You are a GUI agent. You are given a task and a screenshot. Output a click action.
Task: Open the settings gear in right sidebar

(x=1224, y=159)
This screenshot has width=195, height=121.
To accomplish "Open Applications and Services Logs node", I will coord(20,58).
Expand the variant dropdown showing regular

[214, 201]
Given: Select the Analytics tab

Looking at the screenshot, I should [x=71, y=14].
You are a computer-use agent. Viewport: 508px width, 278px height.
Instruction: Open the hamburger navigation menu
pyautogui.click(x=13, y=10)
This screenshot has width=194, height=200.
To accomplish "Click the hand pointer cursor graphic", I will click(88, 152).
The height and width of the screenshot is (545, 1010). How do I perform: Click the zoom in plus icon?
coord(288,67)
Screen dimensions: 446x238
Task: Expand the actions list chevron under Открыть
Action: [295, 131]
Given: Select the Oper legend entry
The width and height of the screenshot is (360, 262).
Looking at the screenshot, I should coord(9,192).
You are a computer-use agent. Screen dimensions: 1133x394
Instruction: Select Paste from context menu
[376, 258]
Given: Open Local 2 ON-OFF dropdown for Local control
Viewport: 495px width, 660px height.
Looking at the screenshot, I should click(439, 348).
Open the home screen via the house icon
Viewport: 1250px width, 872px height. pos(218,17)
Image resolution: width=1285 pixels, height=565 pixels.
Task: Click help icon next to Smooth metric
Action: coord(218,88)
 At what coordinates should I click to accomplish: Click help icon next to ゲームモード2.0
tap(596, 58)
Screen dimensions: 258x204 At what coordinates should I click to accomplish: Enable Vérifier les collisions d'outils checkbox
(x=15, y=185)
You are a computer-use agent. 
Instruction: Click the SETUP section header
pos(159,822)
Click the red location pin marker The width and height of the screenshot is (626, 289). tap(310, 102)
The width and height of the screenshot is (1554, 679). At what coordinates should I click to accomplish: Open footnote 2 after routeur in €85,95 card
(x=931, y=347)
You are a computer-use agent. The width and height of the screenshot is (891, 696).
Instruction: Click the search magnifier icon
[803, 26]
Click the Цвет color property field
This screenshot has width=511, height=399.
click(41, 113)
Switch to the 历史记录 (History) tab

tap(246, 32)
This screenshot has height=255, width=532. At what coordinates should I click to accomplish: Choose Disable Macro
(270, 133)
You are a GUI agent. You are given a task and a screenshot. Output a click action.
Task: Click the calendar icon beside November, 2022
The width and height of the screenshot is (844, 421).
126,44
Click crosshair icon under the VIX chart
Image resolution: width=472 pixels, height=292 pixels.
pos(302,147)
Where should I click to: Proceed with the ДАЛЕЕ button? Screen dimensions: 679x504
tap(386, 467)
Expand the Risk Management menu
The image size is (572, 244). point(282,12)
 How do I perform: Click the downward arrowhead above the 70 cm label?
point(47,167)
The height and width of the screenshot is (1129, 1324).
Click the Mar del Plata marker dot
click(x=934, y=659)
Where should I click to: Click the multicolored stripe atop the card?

* **Required action**
Exact output of every entry is required.

* **Exercise solution**
You are a GUI agent. You are given a task and a screenshot. Output a click action.
Task: Open the settings gear in right sidebar

(x=1224, y=159)
This screenshot has width=195, height=121.
To accomplish "Open Applications and Services Logs node", I will coord(20,58).
Expand the variant dropdown showing regular

[214, 201]
Given: Select the Analytics tab

Looking at the screenshot, I should [x=71, y=14].
You are a computer-use agent. Viewport: 508px width, 278px height.
Instruction: Open the hamburger navigation menu
pyautogui.click(x=13, y=10)
This screenshot has width=194, height=200.
To accomplish "Click the hand pointer cursor graphic", I will click(88, 152).
The height and width of the screenshot is (545, 1010). How do I perform: Click the zoom in plus icon?
coord(288,67)
Screen dimensions: 446x238
Task: Expand the actions list chevron under Открыть
Action: [295, 131]
Given: Select the Oper legend entry
The width and height of the screenshot is (360, 262).
Looking at the screenshot, I should coord(9,192).
You are a computer-use agent. Screen dimensions: 1133x394
Instruction: Select Paste from context menu
[376, 258]
Given: Open Local 2 ON-OFF dropdown for Local control
Viewport: 495px width, 660px height.
Looking at the screenshot, I should click(439, 348).
Open the home screen via the house icon
Viewport: 1250px width, 872px height. pos(218,17)
Image resolution: width=1285 pixels, height=565 pixels.
Task: Click help icon next to Smooth metric
Action: coord(218,88)
 At what coordinates should I click to accomplish: Click help icon next to ゲームモード2.0
tap(596, 58)
Screen dimensions: 258x204 At what coordinates should I click to accomplish: Enable Vérifier les collisions d'outils checkbox
(x=15, y=185)
You are a computer-use agent. 
Instruction: Click the SETUP section header
pos(159,822)
Click the red location pin marker The width and height of the screenshot is (626, 289). tap(310, 102)
The width and height of the screenshot is (1554, 679). At what coordinates should I click to accomplish: Open footnote 2 after routeur in €85,95 card
(x=931, y=347)
You are a computer-use agent. The width and height of the screenshot is (891, 696).
Instruction: Click the search magnifier icon
[803, 26]
Click the Цвет color property field
This screenshot has width=511, height=399.
click(41, 113)
Switch to the 历史记录 (History) tab

tap(246, 32)
This screenshot has height=255, width=532. At what coordinates should I click to accomplish: Choose Disable Macro
(270, 133)
You are a GUI agent. You are given a task and a screenshot. Output a click action.
Task: Click the calendar icon beside November, 2022
The width and height of the screenshot is (844, 421).
126,44
Click crosshair icon under the VIX chart
Image resolution: width=472 pixels, height=292 pixels.
pos(302,147)
Where should I click to: Proceed with the ДАЛЕЕ button? Screen dimensions: 679x504
tap(386, 467)
Expand the Risk Management menu
The image size is (572, 244). point(282,12)
 How do I perform: Click the downward arrowhead above the 70 cm label?
point(47,167)
The height and width of the screenshot is (1129, 1324).
Click the Mar del Plata marker dot
click(x=934, y=659)
Where should I click to: Click the multicolored stripe atop the card?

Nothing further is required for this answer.